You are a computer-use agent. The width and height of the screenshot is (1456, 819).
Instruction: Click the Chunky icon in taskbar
* * *
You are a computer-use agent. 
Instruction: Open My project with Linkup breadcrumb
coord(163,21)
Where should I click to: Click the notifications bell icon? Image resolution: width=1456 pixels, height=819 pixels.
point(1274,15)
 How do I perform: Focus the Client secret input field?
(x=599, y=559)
==
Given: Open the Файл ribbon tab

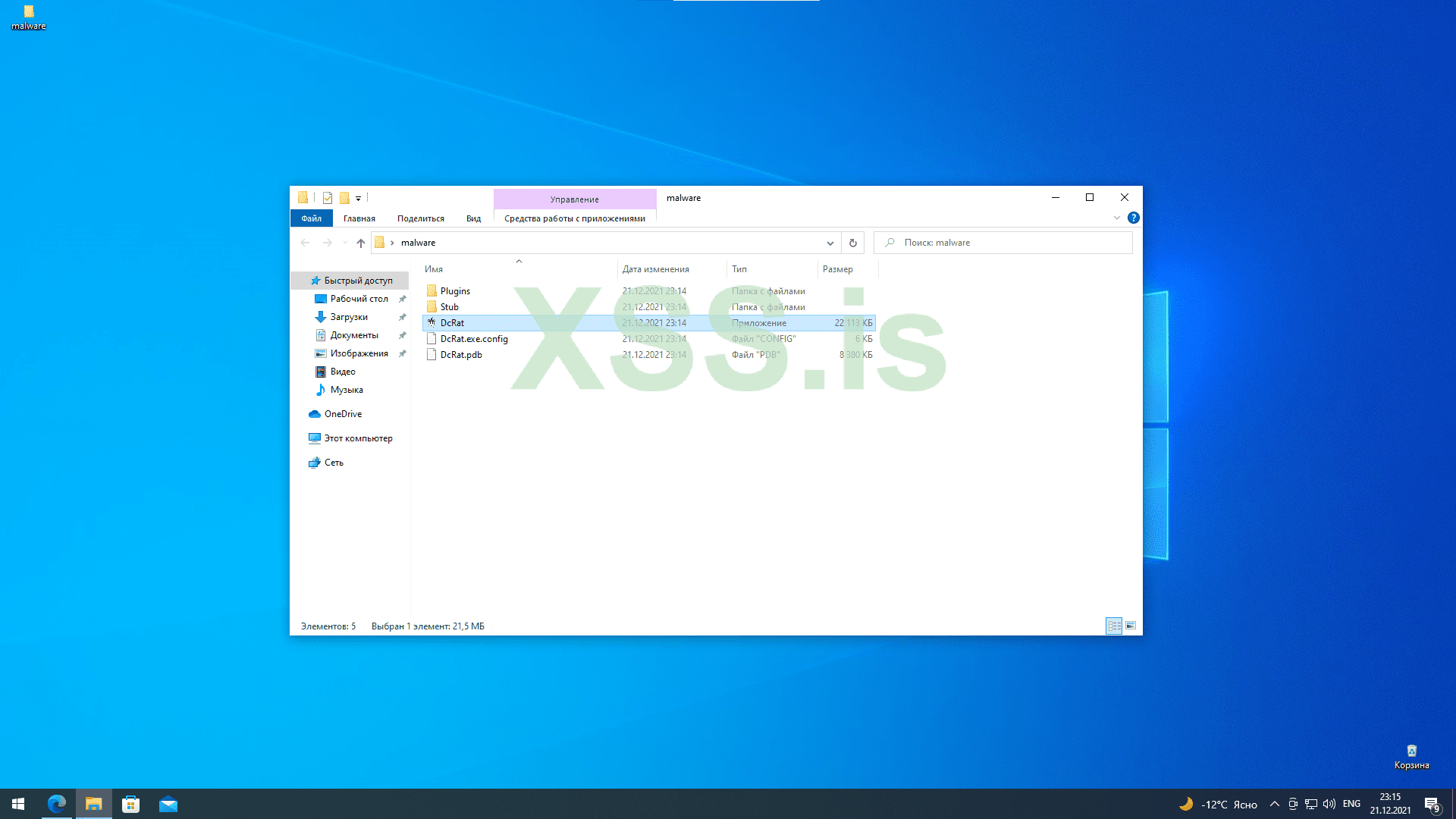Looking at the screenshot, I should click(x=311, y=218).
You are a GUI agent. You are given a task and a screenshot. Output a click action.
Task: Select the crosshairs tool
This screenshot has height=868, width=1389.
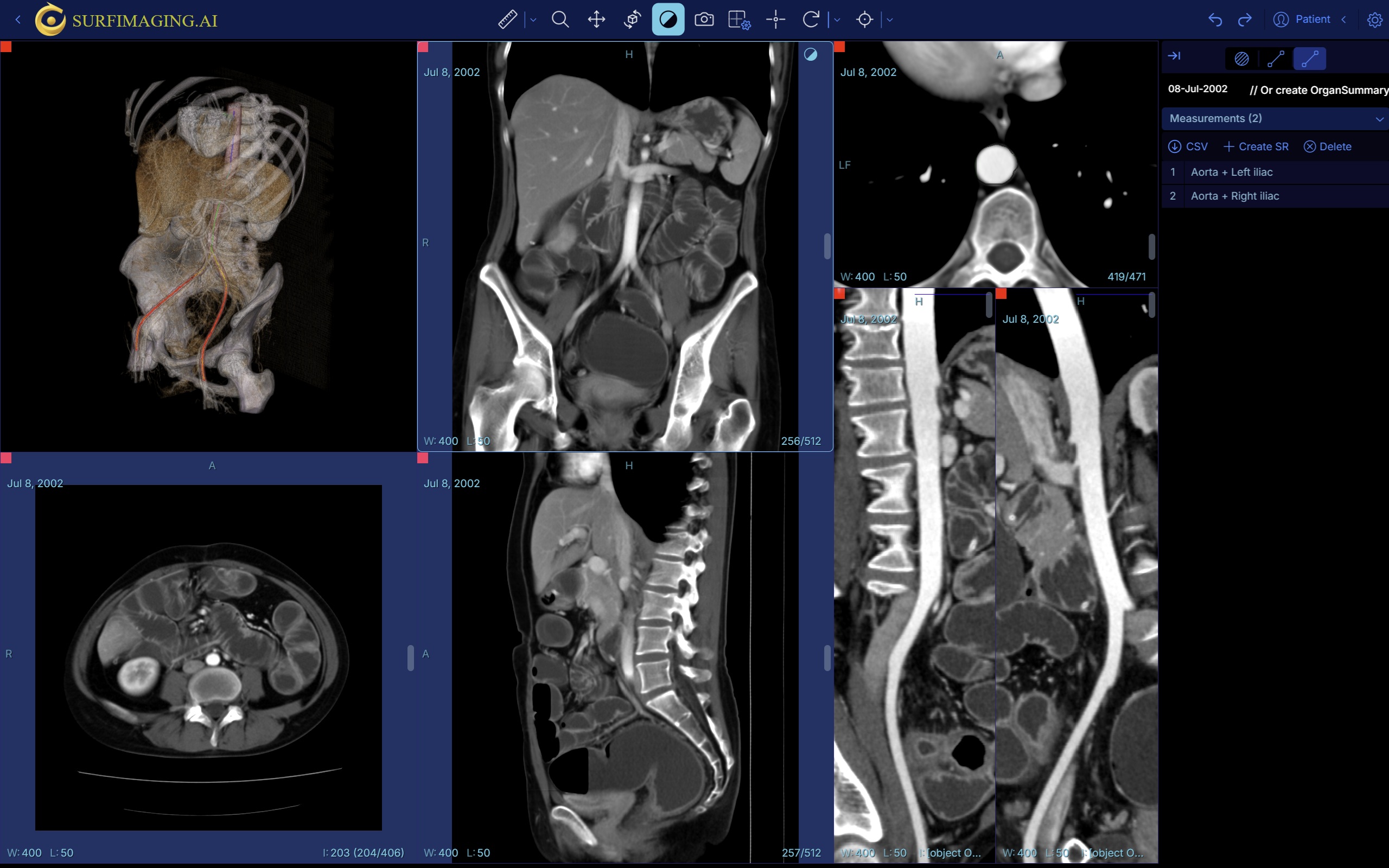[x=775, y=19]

## WORK REQUIRED
Nothing but the lines with "computer" should be returned, copied from the entries above.

## RESULT OF THIS EXERCISE
You are a computer-use agent. The width and height of the screenshot is (1456, 819).
You are a computer-use agent. 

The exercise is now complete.